Author Archives: Ariella Azoulay

About Ariella Azoulay

Assistant professor of comparative literature and modern culture and media at Brown University. Her recent books include From Palestine to Israel: A Photographic Record of Destruction and State Formation, 1947-1950 (Pluto, 2011); Civil Imagination: The Political Ontology of Photography (Verso, 2012); co-authored with Adi Ophir, The Civil Contract of Photography (Zone, 2008); and The One-State Condition: Occupation and Democracy between the Sea and the River (Stanford, 2012). She is a curator and documentary filmmaker. Among her recent projects are the Leuven STUK exhibition Potential History (2012) and the film Civil Alliances, Palestine, 47-48 (2012).

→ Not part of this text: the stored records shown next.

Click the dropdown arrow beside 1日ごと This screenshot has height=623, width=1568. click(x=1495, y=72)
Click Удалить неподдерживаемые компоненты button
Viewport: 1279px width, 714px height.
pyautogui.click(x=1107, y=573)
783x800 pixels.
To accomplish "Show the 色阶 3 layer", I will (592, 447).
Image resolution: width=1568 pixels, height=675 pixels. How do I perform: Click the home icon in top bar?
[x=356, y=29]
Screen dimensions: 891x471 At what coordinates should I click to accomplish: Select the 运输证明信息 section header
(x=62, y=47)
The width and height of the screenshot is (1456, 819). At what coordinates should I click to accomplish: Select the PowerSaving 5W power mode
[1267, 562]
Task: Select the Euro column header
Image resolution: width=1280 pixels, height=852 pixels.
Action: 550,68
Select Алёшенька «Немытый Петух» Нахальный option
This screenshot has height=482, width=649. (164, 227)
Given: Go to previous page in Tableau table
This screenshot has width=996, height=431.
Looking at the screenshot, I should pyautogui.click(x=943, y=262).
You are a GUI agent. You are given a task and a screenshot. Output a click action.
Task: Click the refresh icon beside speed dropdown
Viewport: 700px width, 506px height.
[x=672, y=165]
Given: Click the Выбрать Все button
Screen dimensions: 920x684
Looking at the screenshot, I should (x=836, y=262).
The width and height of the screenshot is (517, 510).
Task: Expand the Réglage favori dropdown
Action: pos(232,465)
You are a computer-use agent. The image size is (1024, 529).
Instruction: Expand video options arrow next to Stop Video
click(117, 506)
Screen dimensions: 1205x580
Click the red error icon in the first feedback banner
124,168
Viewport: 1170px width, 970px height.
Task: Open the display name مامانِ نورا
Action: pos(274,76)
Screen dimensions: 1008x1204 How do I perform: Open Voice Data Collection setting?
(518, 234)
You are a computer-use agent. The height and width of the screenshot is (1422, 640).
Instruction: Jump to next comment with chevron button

A Tour of the Museum of Regime-Made Disasters

The civil awakening in the Middle East and all over the world reveals more and more facets of regime-made disasters, and the extent to which democracy itself, rather than being their foil, is one of the regime forms wherein such disasters actually take place. This museum, inspired by the Arendtian effort to analyze totalitarian regimes, adopts the widely accepted claim that totalitarian regimes of the kind analyzed by Arendt are a thing of the past, but insists on understanding the disasters afflicting various populations in the world as regime-made ones. The museum follows the way in which such disasters take place and are interlaced in a democratic fiber of life, while being perceived as external to the regime that generates them. This museum is a layout, an outline for visual studies of regime-made disasters and the condition for the emergence of the civil language of revolution.